■ **PROBLEM DESCRIPTION**: Whenever a line below holds the word "tweet", count it; then give the total and nothing else.

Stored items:
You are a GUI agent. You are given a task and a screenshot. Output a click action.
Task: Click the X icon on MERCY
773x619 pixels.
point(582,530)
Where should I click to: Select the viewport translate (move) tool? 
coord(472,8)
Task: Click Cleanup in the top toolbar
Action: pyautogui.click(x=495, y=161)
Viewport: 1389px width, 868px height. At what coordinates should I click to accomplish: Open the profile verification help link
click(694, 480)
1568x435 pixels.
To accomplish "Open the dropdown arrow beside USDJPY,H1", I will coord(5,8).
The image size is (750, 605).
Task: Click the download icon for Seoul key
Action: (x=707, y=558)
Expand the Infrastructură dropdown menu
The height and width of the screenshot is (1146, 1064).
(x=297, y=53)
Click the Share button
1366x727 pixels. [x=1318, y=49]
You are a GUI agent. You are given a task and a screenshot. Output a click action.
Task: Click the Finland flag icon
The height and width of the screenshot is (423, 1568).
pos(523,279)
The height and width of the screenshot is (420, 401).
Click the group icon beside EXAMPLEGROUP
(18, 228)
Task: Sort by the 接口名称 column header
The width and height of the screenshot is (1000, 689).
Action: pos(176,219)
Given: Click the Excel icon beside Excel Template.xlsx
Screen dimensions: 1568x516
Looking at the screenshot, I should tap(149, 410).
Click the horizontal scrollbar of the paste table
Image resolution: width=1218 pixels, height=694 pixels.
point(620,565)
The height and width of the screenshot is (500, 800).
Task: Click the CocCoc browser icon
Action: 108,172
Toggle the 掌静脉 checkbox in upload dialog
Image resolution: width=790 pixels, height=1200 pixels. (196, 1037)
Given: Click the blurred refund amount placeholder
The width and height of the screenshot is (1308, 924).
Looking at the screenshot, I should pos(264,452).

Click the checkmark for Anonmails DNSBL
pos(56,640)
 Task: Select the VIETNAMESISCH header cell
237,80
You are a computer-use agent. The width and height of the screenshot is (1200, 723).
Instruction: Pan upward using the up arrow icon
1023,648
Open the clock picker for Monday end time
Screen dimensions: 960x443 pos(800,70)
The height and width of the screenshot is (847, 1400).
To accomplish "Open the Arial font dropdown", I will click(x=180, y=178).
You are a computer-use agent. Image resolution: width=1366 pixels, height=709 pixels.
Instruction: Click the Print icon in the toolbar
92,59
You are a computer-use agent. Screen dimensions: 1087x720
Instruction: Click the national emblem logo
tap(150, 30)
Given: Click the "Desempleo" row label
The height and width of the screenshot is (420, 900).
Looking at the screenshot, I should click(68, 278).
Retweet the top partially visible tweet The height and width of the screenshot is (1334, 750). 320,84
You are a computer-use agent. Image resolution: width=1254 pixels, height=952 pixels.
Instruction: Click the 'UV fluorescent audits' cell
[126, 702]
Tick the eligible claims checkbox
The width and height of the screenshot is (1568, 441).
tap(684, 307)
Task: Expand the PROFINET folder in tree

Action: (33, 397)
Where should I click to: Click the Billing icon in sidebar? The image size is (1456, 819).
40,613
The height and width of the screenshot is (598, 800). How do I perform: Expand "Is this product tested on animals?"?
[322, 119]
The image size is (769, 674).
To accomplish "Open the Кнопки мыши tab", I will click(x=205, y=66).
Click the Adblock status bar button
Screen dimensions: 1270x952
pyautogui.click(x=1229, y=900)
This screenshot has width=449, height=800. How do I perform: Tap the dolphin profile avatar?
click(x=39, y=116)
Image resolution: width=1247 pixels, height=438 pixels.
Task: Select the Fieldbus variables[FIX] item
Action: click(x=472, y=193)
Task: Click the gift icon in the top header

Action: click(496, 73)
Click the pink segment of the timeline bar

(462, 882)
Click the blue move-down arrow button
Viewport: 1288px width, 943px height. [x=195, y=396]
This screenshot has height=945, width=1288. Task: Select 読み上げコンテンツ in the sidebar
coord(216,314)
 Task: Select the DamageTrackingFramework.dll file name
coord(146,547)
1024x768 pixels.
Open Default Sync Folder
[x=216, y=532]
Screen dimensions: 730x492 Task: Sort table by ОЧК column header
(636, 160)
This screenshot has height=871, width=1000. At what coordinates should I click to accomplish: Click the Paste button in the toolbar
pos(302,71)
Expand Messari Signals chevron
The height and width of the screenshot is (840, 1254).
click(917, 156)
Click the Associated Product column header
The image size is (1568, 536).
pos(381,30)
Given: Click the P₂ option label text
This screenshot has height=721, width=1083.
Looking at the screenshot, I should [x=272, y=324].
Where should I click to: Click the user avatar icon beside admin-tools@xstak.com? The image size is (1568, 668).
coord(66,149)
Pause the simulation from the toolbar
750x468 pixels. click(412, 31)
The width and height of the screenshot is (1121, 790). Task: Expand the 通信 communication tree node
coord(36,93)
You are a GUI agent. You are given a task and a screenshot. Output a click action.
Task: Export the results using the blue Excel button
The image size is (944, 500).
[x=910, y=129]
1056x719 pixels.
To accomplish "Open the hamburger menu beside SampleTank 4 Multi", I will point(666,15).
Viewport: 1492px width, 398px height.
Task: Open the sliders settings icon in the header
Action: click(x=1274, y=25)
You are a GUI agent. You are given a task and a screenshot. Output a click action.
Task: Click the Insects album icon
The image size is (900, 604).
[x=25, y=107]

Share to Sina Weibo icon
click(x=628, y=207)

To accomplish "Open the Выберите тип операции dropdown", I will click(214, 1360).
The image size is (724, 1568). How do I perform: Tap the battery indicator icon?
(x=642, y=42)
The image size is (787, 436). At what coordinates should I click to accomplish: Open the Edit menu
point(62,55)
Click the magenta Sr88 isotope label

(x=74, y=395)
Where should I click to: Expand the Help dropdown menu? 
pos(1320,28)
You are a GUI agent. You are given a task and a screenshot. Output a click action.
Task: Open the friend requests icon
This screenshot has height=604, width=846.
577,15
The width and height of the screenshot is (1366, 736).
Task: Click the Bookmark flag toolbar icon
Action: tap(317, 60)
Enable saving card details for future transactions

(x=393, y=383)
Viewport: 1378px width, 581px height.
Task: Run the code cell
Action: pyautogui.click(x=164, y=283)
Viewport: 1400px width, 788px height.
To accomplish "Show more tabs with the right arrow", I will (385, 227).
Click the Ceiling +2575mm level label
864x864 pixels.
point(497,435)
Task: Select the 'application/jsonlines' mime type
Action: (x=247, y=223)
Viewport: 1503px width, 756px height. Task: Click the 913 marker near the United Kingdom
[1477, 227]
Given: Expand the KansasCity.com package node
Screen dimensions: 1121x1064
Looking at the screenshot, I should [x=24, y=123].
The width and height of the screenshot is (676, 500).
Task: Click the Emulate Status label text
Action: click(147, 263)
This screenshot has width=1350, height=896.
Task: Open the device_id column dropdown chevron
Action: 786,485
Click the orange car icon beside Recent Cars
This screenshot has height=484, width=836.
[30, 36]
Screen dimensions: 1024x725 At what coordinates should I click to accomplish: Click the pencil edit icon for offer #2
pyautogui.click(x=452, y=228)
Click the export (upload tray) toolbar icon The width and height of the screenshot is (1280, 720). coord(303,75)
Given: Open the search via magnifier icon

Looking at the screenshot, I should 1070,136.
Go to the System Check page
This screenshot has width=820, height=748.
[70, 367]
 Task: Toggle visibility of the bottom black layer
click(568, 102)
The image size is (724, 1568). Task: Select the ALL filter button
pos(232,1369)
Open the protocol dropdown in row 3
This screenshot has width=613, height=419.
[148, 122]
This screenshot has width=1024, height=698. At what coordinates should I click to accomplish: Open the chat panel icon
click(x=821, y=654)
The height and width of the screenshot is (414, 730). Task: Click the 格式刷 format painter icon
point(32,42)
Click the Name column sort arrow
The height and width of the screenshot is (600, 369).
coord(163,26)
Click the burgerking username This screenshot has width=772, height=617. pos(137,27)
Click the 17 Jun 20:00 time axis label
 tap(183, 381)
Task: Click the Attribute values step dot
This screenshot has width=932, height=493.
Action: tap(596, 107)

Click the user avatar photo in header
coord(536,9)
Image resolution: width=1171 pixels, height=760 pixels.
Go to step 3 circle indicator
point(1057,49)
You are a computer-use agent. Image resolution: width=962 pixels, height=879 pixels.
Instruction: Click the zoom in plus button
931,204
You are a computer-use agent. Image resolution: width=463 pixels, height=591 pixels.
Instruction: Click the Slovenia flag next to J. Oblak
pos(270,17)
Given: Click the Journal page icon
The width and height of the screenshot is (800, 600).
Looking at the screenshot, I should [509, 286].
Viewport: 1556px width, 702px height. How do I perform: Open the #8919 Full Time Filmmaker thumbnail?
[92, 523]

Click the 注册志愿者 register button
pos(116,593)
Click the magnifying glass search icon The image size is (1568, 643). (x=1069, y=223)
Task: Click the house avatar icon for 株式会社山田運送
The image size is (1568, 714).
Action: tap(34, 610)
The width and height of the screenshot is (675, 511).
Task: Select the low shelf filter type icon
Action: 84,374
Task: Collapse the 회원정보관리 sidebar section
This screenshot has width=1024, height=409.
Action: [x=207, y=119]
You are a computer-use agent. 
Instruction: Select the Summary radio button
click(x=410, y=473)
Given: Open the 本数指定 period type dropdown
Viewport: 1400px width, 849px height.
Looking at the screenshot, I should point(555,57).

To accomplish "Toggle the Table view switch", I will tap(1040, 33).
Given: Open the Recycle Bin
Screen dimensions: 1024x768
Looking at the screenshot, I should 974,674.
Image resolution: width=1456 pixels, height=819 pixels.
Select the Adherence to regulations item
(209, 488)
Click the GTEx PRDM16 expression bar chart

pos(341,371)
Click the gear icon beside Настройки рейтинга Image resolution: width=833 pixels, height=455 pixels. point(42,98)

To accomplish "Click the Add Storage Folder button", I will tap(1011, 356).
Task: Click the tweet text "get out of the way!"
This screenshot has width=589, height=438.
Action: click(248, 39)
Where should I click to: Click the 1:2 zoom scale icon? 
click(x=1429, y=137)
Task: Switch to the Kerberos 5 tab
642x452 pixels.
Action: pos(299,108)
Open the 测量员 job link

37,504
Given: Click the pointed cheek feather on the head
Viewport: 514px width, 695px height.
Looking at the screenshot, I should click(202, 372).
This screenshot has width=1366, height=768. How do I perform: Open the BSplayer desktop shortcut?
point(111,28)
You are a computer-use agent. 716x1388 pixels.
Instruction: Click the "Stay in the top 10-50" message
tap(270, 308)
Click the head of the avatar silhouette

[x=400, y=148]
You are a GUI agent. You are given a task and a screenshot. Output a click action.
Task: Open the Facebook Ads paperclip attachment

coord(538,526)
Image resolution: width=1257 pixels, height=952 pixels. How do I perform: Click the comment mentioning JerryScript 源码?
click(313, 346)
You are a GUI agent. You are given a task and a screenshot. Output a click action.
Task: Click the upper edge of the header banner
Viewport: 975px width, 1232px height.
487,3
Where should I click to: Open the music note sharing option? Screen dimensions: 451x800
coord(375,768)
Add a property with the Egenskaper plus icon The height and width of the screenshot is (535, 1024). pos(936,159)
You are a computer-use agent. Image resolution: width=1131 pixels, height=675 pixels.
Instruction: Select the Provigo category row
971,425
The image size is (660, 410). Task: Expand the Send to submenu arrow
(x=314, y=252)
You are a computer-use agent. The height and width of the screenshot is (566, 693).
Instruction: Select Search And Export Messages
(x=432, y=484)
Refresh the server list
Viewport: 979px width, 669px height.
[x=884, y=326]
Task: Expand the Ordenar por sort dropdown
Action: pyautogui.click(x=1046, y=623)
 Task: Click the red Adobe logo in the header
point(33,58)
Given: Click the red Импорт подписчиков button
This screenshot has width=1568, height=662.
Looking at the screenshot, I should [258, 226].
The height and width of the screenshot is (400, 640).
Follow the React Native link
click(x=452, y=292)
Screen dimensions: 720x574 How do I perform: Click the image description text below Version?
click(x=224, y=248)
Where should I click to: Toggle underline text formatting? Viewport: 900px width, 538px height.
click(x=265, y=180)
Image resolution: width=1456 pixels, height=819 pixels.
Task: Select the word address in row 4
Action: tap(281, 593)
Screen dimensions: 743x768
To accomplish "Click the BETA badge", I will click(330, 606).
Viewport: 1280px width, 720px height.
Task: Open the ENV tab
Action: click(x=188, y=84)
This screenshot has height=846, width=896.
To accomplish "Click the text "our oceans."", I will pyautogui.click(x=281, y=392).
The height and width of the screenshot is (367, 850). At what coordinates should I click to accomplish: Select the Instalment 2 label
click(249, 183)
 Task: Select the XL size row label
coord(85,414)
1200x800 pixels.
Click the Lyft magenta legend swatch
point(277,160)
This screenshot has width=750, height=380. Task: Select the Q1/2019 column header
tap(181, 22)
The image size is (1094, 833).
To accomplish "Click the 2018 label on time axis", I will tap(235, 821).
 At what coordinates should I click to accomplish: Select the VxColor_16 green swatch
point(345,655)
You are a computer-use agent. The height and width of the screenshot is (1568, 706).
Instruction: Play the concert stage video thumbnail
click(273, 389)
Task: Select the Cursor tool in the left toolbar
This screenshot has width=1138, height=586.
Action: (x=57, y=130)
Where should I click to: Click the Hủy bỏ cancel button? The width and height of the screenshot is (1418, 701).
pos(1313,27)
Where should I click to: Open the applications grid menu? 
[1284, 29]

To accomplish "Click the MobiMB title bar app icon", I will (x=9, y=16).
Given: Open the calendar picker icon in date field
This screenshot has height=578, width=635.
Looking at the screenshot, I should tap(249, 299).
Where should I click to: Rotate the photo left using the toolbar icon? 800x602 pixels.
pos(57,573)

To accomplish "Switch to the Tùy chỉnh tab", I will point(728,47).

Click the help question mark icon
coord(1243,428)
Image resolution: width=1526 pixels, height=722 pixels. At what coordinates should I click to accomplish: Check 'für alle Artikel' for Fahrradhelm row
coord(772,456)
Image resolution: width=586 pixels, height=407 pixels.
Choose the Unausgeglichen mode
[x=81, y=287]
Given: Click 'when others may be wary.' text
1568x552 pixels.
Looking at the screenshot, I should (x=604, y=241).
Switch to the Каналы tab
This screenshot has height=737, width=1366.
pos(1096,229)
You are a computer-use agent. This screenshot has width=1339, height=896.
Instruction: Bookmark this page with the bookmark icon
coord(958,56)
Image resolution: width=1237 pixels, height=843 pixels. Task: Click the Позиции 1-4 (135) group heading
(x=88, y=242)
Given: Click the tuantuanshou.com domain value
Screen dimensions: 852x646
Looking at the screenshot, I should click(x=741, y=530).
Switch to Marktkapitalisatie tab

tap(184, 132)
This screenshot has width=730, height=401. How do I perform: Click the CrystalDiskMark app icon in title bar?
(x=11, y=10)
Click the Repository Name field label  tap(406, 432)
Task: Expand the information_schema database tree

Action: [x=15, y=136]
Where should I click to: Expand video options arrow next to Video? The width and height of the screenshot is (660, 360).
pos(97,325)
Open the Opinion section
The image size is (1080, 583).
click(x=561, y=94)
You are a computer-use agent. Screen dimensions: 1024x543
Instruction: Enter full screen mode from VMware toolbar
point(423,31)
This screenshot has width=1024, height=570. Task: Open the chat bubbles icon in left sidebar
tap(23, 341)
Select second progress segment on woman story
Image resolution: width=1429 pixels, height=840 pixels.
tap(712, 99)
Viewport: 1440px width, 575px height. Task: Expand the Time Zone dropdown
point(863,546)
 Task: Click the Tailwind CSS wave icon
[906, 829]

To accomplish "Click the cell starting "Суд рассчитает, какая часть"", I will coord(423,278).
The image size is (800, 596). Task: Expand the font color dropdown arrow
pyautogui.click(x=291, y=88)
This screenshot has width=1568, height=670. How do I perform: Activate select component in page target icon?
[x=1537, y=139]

■ **THE ANSWER**: 2